___ Source text ___
The Wimbledon Championships’ event cancellation policy that is set to pay out on Covid-19 was underwritten by Lloyd’s, AIG, Argo, Chubb, Hannover Re, Tokio Marine HCC, Munich Re and Swiss Re, with Marsh the broker according to what market sources have told Commercial Risk Europe.
Also according to the same source, Commercial Risk Europe publishes that they understand that the Lloyd’s insurers on the slip are Beazley, Hiscox, ProAssurance (Syndicate 6131) and Talbot.
The Wimbledon tennis grand slam has been cancelled along with nearly all other events, but is one of the very few to be covered for Covid-19. The cancellation claim is expected to total £114m, according to analysts GlobalData.
Wimbledon has paid about £1.5m annually in premiums for the cover since the SARS outbreak in 2003, the firm explained. Ben Carey-Evans, an insurance analyst at GlobalData, said the event’s organisers have paid about £25.5m during the 17 years the pandemic cover has been in place.
___ Data supplied ___
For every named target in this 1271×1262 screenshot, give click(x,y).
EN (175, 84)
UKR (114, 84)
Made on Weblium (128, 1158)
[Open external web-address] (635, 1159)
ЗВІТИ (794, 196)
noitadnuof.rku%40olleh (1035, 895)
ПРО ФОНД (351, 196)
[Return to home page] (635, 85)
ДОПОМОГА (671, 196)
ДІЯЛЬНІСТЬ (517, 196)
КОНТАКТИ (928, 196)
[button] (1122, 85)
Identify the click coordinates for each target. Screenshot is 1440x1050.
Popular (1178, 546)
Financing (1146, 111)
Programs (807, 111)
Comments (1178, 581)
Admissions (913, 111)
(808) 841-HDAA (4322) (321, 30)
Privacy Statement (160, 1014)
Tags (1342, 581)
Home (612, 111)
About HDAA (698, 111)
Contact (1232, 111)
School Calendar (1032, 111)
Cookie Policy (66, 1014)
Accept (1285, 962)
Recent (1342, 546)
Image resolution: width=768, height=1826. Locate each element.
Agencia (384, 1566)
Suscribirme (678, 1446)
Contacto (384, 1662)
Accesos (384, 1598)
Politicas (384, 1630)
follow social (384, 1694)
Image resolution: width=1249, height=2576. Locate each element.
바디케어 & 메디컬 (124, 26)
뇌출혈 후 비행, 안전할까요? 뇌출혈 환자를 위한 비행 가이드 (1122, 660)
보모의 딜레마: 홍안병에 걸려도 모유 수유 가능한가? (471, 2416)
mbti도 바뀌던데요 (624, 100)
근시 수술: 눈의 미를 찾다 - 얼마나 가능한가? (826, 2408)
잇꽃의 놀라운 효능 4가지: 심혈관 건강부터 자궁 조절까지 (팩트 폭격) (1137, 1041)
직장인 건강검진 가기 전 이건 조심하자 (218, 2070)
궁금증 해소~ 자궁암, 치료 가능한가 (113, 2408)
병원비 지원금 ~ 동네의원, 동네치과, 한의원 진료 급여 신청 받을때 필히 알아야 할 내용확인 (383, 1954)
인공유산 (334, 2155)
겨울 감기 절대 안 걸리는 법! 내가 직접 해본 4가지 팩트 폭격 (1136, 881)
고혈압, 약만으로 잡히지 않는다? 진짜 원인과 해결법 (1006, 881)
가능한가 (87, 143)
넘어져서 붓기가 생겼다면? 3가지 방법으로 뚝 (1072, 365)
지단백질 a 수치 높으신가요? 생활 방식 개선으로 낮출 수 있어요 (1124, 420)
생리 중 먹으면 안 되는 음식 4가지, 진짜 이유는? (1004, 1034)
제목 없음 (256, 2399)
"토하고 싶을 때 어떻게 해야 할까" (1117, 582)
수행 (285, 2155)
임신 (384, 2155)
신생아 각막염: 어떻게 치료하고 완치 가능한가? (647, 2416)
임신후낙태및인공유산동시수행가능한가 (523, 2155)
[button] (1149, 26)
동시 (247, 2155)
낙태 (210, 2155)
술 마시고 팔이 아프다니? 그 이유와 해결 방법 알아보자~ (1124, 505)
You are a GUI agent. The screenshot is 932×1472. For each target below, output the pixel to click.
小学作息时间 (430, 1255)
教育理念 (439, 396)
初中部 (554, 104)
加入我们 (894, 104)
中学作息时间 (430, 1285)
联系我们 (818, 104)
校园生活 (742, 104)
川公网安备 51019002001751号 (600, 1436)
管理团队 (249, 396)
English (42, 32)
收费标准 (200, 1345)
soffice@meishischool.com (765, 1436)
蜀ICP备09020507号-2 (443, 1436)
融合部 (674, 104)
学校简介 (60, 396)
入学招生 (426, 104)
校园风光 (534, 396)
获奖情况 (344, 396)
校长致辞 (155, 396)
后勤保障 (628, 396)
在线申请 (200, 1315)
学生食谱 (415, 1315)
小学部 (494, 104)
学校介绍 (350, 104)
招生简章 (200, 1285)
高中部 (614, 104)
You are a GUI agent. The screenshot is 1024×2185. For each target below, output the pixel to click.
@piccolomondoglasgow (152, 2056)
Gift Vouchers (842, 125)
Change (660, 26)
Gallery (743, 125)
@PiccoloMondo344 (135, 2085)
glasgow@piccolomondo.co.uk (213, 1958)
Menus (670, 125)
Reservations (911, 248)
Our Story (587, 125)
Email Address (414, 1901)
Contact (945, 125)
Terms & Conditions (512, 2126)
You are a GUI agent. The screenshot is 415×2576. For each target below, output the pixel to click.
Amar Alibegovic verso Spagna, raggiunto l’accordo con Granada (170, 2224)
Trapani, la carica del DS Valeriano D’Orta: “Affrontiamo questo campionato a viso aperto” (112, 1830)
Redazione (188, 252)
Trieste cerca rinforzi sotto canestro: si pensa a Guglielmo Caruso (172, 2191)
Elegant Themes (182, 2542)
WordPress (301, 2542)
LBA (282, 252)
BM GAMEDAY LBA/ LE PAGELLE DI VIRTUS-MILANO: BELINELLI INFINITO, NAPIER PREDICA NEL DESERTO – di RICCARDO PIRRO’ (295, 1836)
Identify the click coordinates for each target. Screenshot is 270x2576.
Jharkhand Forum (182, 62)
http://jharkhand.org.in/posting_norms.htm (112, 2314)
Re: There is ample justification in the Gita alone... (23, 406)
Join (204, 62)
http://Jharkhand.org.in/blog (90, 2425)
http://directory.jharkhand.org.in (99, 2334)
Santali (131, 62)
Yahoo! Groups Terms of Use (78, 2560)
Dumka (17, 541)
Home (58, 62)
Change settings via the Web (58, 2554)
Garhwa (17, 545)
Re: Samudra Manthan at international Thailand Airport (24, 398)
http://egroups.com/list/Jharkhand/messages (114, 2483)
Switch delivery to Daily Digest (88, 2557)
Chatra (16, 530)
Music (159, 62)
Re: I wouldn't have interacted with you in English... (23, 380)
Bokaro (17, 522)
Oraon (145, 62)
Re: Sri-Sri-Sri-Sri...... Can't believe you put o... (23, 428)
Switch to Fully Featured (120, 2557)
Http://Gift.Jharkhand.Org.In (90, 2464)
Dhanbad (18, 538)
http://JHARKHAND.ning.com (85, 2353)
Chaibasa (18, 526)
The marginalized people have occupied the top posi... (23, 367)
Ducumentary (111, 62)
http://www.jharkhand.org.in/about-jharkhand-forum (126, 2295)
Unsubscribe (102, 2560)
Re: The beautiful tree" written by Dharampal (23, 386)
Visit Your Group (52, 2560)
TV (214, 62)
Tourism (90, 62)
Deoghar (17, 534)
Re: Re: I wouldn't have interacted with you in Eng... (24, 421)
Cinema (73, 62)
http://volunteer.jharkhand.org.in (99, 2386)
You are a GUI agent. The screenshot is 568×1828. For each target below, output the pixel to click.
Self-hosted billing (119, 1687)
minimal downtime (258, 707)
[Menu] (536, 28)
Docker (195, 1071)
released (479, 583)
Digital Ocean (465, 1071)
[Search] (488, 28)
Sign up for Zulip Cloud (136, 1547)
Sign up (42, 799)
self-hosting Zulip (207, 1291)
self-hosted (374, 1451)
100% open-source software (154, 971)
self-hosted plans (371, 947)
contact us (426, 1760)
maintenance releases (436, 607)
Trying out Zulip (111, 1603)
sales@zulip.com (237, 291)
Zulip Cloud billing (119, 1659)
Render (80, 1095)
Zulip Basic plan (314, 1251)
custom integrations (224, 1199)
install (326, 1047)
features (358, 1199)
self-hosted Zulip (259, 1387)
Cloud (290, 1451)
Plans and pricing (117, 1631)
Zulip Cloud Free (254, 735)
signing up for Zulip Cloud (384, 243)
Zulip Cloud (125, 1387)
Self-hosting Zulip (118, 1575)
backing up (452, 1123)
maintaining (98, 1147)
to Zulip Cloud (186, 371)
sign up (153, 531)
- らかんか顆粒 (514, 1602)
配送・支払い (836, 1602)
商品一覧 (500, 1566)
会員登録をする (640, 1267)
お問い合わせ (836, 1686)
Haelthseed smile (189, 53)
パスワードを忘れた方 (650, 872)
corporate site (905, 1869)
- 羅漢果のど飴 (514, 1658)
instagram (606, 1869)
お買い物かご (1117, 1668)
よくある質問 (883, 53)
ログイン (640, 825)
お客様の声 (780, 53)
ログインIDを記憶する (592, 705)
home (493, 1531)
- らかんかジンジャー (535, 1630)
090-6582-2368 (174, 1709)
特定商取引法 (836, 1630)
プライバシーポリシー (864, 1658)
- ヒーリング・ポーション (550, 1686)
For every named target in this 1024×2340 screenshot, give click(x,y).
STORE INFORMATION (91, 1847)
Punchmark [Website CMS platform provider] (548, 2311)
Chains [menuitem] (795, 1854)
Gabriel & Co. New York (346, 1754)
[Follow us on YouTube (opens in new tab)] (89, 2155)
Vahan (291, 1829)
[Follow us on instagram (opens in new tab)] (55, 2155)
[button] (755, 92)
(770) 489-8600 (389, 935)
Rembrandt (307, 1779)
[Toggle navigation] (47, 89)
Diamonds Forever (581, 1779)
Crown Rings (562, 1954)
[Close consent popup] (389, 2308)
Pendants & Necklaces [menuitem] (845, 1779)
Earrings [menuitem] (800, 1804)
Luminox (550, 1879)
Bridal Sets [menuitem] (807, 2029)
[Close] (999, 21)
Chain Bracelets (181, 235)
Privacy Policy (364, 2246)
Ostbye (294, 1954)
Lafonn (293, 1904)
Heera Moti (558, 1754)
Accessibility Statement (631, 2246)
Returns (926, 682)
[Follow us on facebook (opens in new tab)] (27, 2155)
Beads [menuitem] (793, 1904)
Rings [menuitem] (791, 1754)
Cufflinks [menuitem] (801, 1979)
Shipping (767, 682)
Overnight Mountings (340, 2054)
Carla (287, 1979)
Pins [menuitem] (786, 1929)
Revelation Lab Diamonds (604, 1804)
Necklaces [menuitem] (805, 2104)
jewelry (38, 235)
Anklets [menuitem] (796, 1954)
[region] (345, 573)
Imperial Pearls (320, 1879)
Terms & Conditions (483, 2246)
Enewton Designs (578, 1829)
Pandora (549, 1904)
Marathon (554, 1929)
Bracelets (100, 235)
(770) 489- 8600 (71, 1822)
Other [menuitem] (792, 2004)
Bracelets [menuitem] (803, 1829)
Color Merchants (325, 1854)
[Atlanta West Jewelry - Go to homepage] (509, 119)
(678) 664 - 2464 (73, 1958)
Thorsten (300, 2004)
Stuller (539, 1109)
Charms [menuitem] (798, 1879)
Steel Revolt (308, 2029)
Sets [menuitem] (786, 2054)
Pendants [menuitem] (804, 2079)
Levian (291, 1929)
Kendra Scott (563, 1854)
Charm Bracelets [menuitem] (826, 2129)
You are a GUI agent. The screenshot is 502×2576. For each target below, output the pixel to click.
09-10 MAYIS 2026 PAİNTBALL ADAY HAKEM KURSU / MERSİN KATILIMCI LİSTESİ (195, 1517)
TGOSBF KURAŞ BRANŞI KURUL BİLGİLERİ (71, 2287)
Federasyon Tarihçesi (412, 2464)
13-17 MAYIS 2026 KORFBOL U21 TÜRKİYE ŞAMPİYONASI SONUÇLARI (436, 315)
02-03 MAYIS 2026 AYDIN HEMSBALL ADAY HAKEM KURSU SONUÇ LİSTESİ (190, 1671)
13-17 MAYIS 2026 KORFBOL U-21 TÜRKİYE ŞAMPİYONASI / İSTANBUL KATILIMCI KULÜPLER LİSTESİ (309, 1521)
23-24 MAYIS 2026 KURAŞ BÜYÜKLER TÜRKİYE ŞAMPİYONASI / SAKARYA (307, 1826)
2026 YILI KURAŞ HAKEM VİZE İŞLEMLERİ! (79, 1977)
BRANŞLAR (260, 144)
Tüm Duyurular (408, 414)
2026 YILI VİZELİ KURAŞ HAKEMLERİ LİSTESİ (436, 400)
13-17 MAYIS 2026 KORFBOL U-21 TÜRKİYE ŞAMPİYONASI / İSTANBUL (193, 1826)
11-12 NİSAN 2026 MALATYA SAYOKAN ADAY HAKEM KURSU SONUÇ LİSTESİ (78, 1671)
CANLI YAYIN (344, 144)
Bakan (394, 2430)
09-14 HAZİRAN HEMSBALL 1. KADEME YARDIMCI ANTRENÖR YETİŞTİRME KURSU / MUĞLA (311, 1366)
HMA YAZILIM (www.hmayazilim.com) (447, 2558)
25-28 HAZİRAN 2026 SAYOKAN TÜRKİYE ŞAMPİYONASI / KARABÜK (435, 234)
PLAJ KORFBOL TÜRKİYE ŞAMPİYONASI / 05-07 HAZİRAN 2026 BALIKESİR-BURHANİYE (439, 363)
___
■ Questions on the material:
1. Answer these questions from the text on Wimbledon's cancellation cover.
(a) Which firm was the broker on the policy?
(b) What does GlobalData expect the cancellation claim to total?
(c) Since which outbreak has Wimbledon paid premiums for the cover?
2. Copy the stretch from "The Wimbledon Championships’" through "Commercial Risk Europe." in the text on Wimbledon's cancellation cover, swapping "broker" for "intermediary".

■ Answers given:
1.
(a) Marsh
(b) £114m
(c) The SARS outbreak in 2003

2.
The Wimbledon Championships’ event cancellation policy that is set to pay out on Covid-19 was underwritten by Lloyd’s, AIG, Argo, Chubb, Hannover Re, Tokio Marine HCC, Munich Re and Swiss Re, with Marsh the intermediary according to what market sources have told Commercial Risk Europe.